▶ **Document**:
All of these statements are based on survey data collected by the U.S. Bureau of Labor Statistics (BLS). Are the statistics misleading? Yes, in small ways. The BLS only counts you as part-time if you work less than 35 total hours per week in all paid jobs. This overlooks multiple job-holding, since the great majority of second jobs are part-time. Multiple job-holders stand near an all-time high at about five percent of the workforce -- but this, too, has changed little (in fact, has slightly decreased) since the lat 1980s. The BLS also changed the definition of involuntary part-time employment in 1994, only counting people as involuntary if they are immediately available for full-time hours -- reclassifying over a million workers from involuntary to voluntary part-time status (a lot of people, but only about one percent of the workforce).

▶ **Your tasks**:
A. Translate this sentence from the passage on part-time work statistics into Spanish: "This overlooks multiple job-holding, since the great majority of second jobs are part-time."
B. Copy word for word the part of the passage on part-time work statistics that opens with the words containing "All of these" and closes with "of the workforce).".
The items after the passage on part-time work statistics aren't needed.

▶ **Material**:
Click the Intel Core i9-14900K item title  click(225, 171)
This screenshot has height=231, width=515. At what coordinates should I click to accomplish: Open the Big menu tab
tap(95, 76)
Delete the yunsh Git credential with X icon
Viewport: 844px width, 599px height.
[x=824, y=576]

▶ **Solutions in order**:
A. Esto pasa por alto el pluriempleo, ya que la gran mayoría de los segundos empleos son a tiempo parcial.

B.
All of these statements are based on survey data collected by the U.S. Bureau of Labor Statistics (BLS). Are the statistics misleading? Yes, in small ways. The BLS only counts you as part-time if you work less than 35 total hours per week in all paid jobs. This overlooks multiple job-holding, since the great majority of second jobs are part-time. Multiple job-holders stand near an all-time high at about five percent of the workforce -- but this, too, has changed little (in fact, has slightly decreased) since the lat 1980s. The BLS also changed the definition of involuntary part-time employment in 1994, only counting people as involuntary if they are immediately available for full-time hours -- reclassifying over a million workers from involuntary to voluntary part-time status (a lot of people, but only about one percent of the workforce).